Enfin, concernant le planning, je répondrai à votre dernière question. Dans l'offre que nous avons déposée, nous avions initialement prévu de mettre en service les panneaux photovoltaïques en même temps que l'autoroute, à la fin de l'année 2025. Cette synchronisation était notre objectif principal. Pourquoi ? Parce qu'il est plus simple de réaliser les travaux photovoltaïques parallèlement à ceux de l'autoroute. En termes d'exploitation, une autoroute en service voit les véhicules circuler sur l'ensemble des voies, notamment la voie lente située souvent en bordure des talus où les panneaux pourraient être installés. Effectuer des travaux alors que l'autoroute est en exploitation s'avère plus complexe. Bien que cela soit réalisable, comme le montrent d'autres autoroutes en France, cela reste néanmoins plus compliqué. Notre souhait était donc de profiter des travaux en cours pour avancer simultanément sur le projet photovoltaïque.
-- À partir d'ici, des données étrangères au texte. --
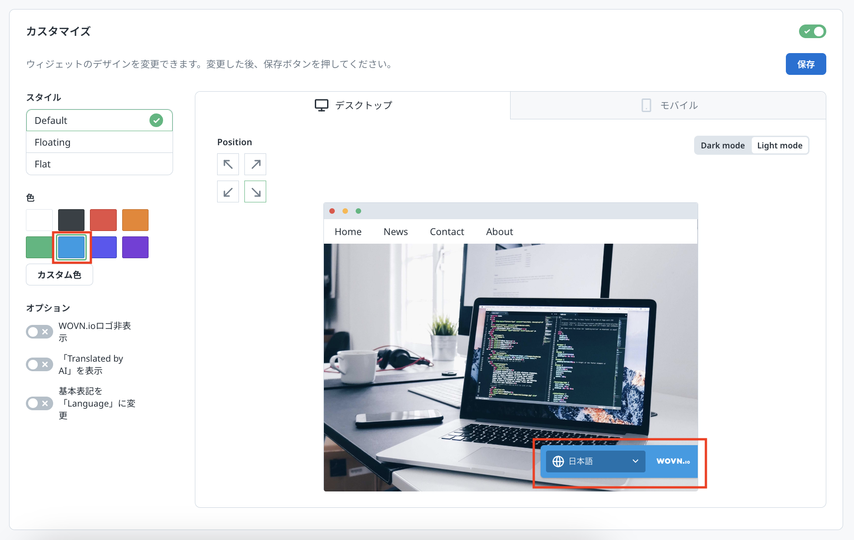The height and width of the screenshot is (540, 854).
Task: Click the green checkmark on Default style
Action: pyautogui.click(x=156, y=120)
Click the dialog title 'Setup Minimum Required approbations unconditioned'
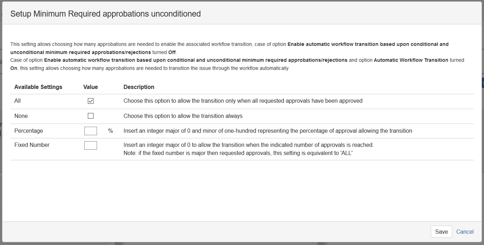This screenshot has height=245, width=484. (x=105, y=14)
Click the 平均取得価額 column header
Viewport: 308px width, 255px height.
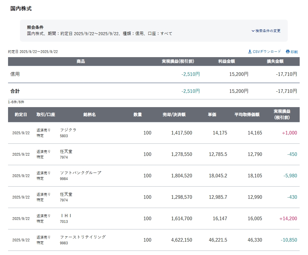(x=247, y=115)
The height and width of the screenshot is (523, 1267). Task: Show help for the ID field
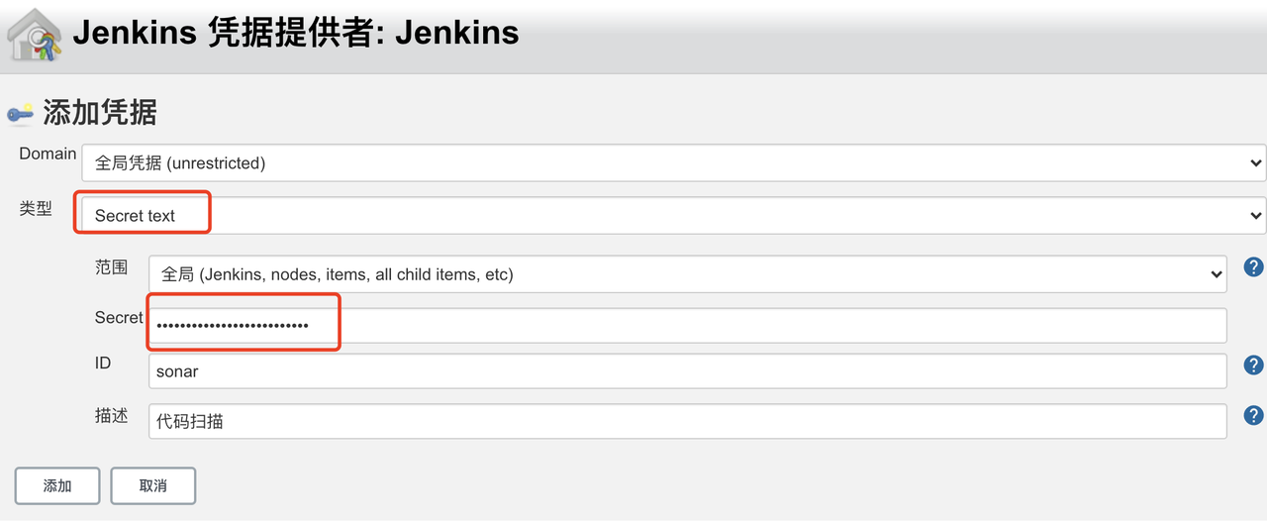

Cependant, le contexte actuel de l'opération montre que les discussions sur les libérations foncières, la configuration des terrains, les échanges avec les élus et les services, ainsi que les procédures environnementales à réaliser, rendent cette synchronisation impossible. À ce jour, je ne dispose pas de visibilité précise sur une date de dépôt de dossier, ce qui empêche une mise en service des panneaux photovoltaïques en même temps que celle de l'autoroute. Malgré cela, un de mes actionnaires l'a réaffirmé lors de son audition cette ambition reste forte pour nous. Nous continuerons donc à travailler sur ce projet afin de progresser.